1. Easily implemented using SPI.
2. Since XOR is commutative and associative, order of ingestion of rows
doesn't matter; therefore, unlike some other table checksumming methods,
this doesn't need an expensive ORDER BY *.  So, this should be pretty much
as fast as a SELECT * FROM, which is probably as fast as a table checksum
can be.
3. Using a cursor in SPI, rows can be ingested a few at a time.  So memory
footprint is low even for large tables.
4. Output has a convenient fixed size of 128 bits.

Questions:

1. Should this be a contrib module which provides a function, or should it
be a built-in piece of functionality?
2. Is MD5 too heavyweight for this?  Would using a non-cryptographic
checksum be worth the speed boost?
3. Is there a risk of different architectures/versions returning different
checksums for tables which could be considered identical?  If so, is this
worth worrying about?

I have knocked up some sample code if anyone is interested.

Regards,

Matthew


Re: Table checksum proposal

From
hubert depesz lubaczewski
Date:

On Thu, Jul 24, 2014 at 3:35 AM, <matt@byrney.com> wrote:
I have a suggestion for a table checksumming facility within PostgreSQL.
The applications are reasonably obvious - detecting changes to tables,
validating data migrations, unit testing etc.  A possible algorithm is as
follows:

1. For each row of the table, take the binary representations of the
values and serialise them to CSV.
2. Calculate the MD5 sum of each CSV-serialised row.
3. XOR the row MD5 sums together.
4. CSV-serialise and MD5 a list of representations (of some sort) of the
types of the table's columns and XOR it with the rest.
5. Output the result as the table's checksum.

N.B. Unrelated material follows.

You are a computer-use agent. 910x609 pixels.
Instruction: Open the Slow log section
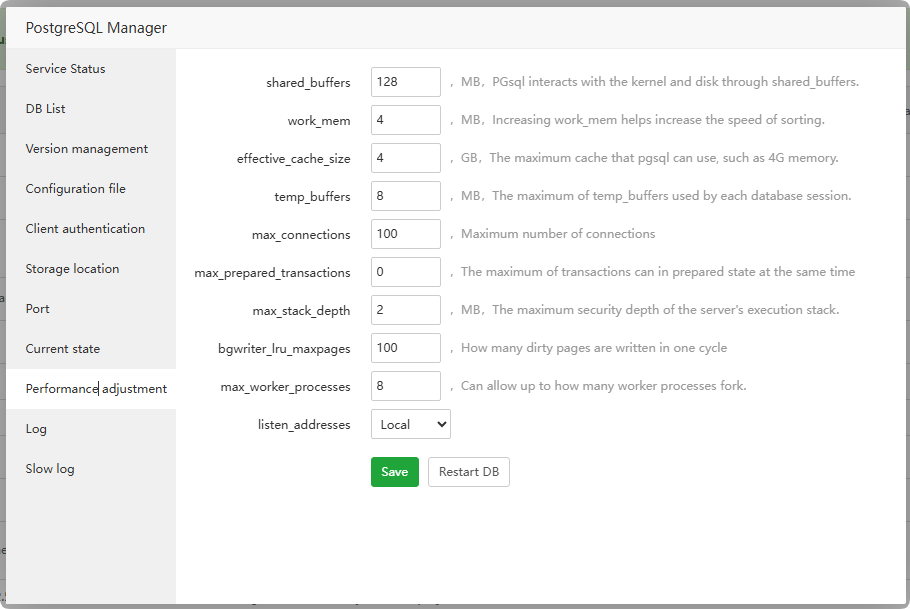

Advantages of this approach:

1. Easily implemented using SPI.
2. Since XOR is commutative and associative, order of ingestion of rows
doesn't matter; therefore, unlike some other table checksumming methods,
this doesn't need an expensive ORDER BY *.  So, this should be pretty much
as fast as a SELECT * FROM, which is probably as fast as a table checksum
can be.
3. Using a cursor in SPI, rows can be ingested a few at a time.  So memory
footprint is low even for large tables.
4. Output has a convenient fixed size of 128 bits.

Questions:

1. Should this be a contrib module which provides a function, or should it
be a built-in piece of functionality?
2. Is MD5 too heavyweight for this?  Would using a non-cryptographic
checksum be worth the speed boost?
3. Is there a risk of different architectures/versions returning different
checksums for tables which could be considered identical?  If so, is this
worth worrying about?

Hmm - Do you really think we need an extension for something that can be done using query as simple as:

select md5(string_agg(md5(c::text), '' order by md5(c::text))) from pg_class c;

(of course you can do it on any table, not only pg_class).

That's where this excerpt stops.